Vitamin supplements fooling consumers
By Chris Cavagnaro
When I lived in the dorms, I caught colds all the time. I was always amazed that every time I got sick, people would stress that I should take a ton of vitamin C or some other sort of alternative cold remedy.
The most popular of these supposed cold fighters was always Airborne, a tablet that dissolves in water to create a fizzy orange cocktail of vitamins and chemicals that allegedly help boost your immune system to fight off a cold. The common opinion in the dorms always seemed to be that the best way to handle a cold wasn't to eat well, stay hydrated and get rest, but to pump yourself full of vitamins.
The pervasiveness of natural cures and dietary supplements in our society is astounding. Every grocery store or drug store has a large section devoted to vitamins and natural remedies, and other chains like Whole Foods and The Vitamin Shop have aisles of supplements ranging from echinacea to artichoke extract. The dietary supplement craze has created a multibillion dollar industry, and the makers of Airborne have grossed millions of dollars in sales.
The claims that producers make about their supplements make them sound very enticing. Who wouldn't want a cure for the common cold? The makers of Airborne claim that it can be used daily for cold prevention, or it can be taken at the first sign of cold symptoms to prevent a full-blown cold.
Airborne is marketed as the creation of a school teacher (why anyone would want to treat their cold with something created by a school teacher rather than a doctor is beyond me), and the Airborne Web site claims that Airborne is made with seven cold-fighting herbs used in eastern medicine, amino acids, electrolytes and anti-oxidants.
But the makers of Airborne cannot seem to keep their story straight. In an investigation by "Good Morning America," Elise Donahue, the CEO of Airborne, said Airborne is not a cure for the common cold, but can only boost a healthy person's immune system. "Good Morning America" also found that the clinical study Airborne used to substantiate its claims was done not by scientists or doctors, but by a two-person company created solely to do a study on Airborne, run by a man with a fake degree. Airborne still stands by the study, but is removing it from all its packaging because, as Donahue stated: "We found it confused consumers ... Consumers are not really scientifically-minded enough to be able to understand a clinical study."
This is exactly the mind-set the producers of supplements like Airborne want to propagate in society. The reality is that supplements are barely regulated by the Food and Drug Administration, and manufacturers can produce, sell and market supplements without FDA approval as long as the ingredients won't harm anyone. Unlike drugs, supplements do not need to have proven efficacy and manufacturers can claim that a supplement has almost any health benefit, even if it is unsubstantiated. And like Airborne, the benefits of most supplements are not backed up by science. Even the effectiveness of vitamin C, the most popular health supplements in the United States, is questionable at best.

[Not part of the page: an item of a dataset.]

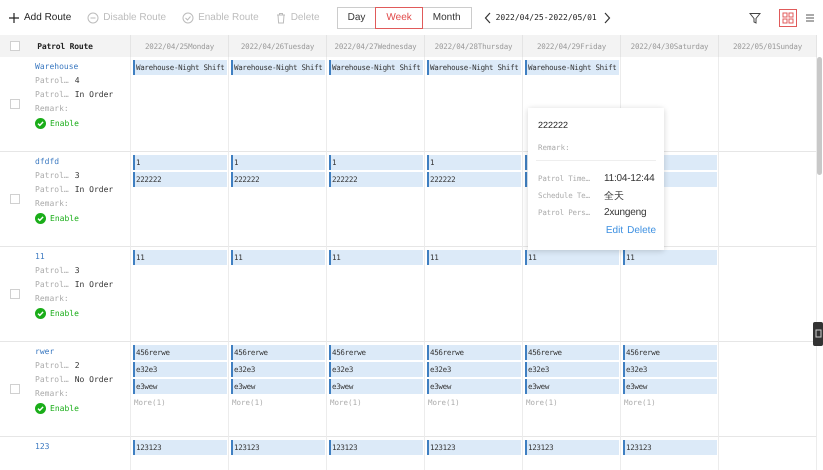  What do you see at coordinates (82, 352) in the screenshot?
I see `route-name: rwer` at bounding box center [82, 352].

But if the health benefits of supplements are mostly unsubstantiated, why are they so popular? There are two main contributing factors for this. First, the supposed benefits of supplements are, indeed, very alluring. It would simply be great if a combination of vitamins and herbs could cure the common cold, but the surprising reality is that medical science has not yet figured out how to attack viruses that cause it. Second, supplement producers exploit the hope that there are alternative cures to common ailments that medical science has yet to solve, encouraging people to rely on anecdotal evidence rather than the scientific method. Supplemental producers are even suggesting that the medical community is conspiring to hide real, natural cures to make money on expensive pharmaceutical drugs.
Most dietary supplements are harmless - if you think they help you, go ahead and take them. But beyond some sort of placebo effect, products like Airborne simply do not do anything. And until consumers stop buying supplements, companies are surely going to continue to make billions of dollars selling products that are nothing more than a healthy dose of placebo.
Chris Cavagnaro is a senior political science major.